HANWANG, CHINA — At first, Tan Keren tried using his bare hands to tear away at slabs of concrete and giant beams to save the most important person in his life: his wife, business partner and best friend.
Family members tried to help. They called her name, calculated where they should look if she had been watching television at 2:28 p.m. Monday, where she might be if she had fled down the stairs when the earth began to shake.
But the job was too big, the pile of rubble that once was a home too daunting. When the work exhausted him, Tan appealed to overtaxed rescue workers to bring in heavy equipment.
On Tuesday, a crane arrived. But it wasn't strong enough. On Wednesday, it was a backhoe. Same story.
Finally, on Thursday, almost 72 hours after the quake struck, he flagged down a giant power shovel. Operator Tian Heguo began digging into the rubble.
Across shattered Sichuan province, families are fighting thousands of individual battles to find those still missing under collapsed homes, schools and businesses. Officials said Thursday that the death toll from the magnitude 7.9 quake might reach 50,000. At least 28,000 people are listed as missing in the province, and time is running out to save those who might still be trapped.
Tan, 50, hoped that Yao Meiqun, the woman he met 24 years ago in a union arranged by fellow villagers, might be among them.
He had one thing going for him. He lives close enough to a main road to get help. In remote areas, many people still have little but their bare hands to work with.
In the blazing sun Thursday, he watched from the top of a rubble heap as the power shovel hacked and tugged at remnants of his living room.
Relatives talked about a special relationship. From the start, they said, Tan and Yao were well-matched. He was shy, but had integrity. And he had ambitions to start a business.

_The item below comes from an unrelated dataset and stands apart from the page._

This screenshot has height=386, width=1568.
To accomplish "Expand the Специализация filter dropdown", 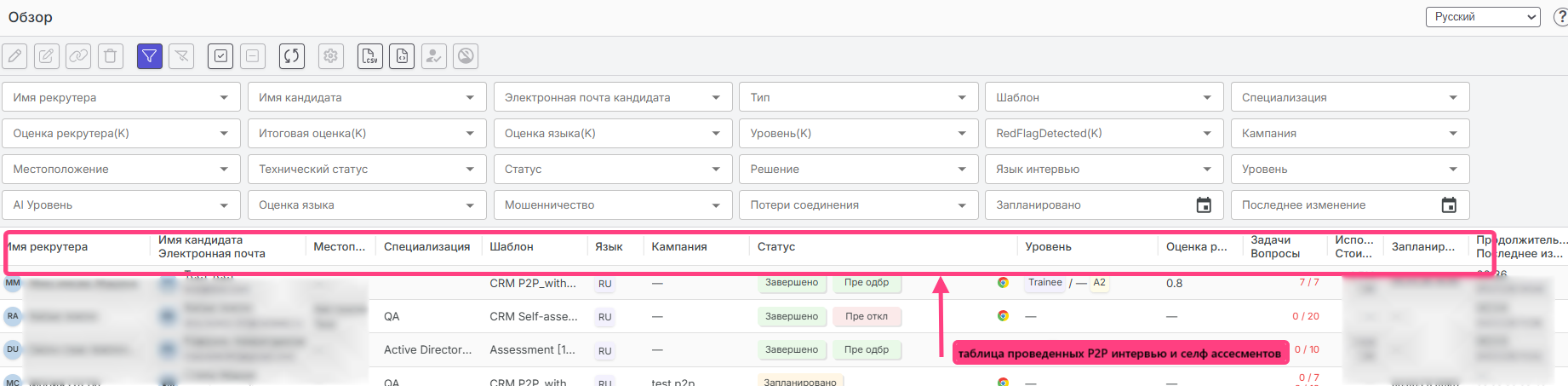I will click(1349, 97).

The two had a son together, and 10 years ago they finally started the business they wanted, buying minerals in bulk and grinding them for sale to companies. But business had been tough despite all their hard work, requiring Tan to frequently be away from home.
Yao raised the boy with the same quiet competence she brought to everything, relatives said. She was an anchor for the family, and it showed in her son, who graduated from law school and is building a career. The young man still shared almost everything about his life with his mother, asked her advice and valued her judgment, they said.